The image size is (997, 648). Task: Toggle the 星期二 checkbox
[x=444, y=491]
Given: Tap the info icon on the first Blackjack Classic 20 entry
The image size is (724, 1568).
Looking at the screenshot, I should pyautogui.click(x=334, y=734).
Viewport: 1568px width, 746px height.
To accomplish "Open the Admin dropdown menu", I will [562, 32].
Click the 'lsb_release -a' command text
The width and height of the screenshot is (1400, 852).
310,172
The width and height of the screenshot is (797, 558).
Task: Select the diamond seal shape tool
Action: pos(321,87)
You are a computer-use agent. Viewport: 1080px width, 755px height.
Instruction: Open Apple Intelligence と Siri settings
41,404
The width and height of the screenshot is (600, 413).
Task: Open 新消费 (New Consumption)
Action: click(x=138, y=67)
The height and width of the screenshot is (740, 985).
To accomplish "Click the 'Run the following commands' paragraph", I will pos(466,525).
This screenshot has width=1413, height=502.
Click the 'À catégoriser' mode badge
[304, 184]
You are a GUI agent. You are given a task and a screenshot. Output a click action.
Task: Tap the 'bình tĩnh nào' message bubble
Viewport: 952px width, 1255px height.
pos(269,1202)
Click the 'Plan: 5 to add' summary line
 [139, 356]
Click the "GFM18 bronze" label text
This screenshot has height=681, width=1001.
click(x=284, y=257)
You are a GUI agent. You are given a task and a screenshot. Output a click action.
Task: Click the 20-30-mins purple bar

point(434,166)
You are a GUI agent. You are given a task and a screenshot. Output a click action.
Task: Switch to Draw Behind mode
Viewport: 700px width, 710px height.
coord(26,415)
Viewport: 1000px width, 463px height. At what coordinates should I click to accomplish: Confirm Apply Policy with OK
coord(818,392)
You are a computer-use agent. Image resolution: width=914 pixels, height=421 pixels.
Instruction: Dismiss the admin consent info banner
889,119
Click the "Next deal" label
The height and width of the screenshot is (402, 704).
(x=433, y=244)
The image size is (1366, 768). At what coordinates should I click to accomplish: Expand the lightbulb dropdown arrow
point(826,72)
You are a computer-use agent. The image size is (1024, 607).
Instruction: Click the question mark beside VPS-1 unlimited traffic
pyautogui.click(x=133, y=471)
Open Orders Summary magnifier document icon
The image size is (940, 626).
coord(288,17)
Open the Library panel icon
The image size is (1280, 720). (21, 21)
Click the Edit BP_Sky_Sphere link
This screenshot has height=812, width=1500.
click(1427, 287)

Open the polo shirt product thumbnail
+ + +
◆ What the exercise asks: If a line in the material above holds "will", copy it.

◆ Result below:
To accomplish "Open the Admin dropdown menu", I will [562, 32].
To accomplish "Click the 'Run the following commands' paragraph", I will pos(466,525).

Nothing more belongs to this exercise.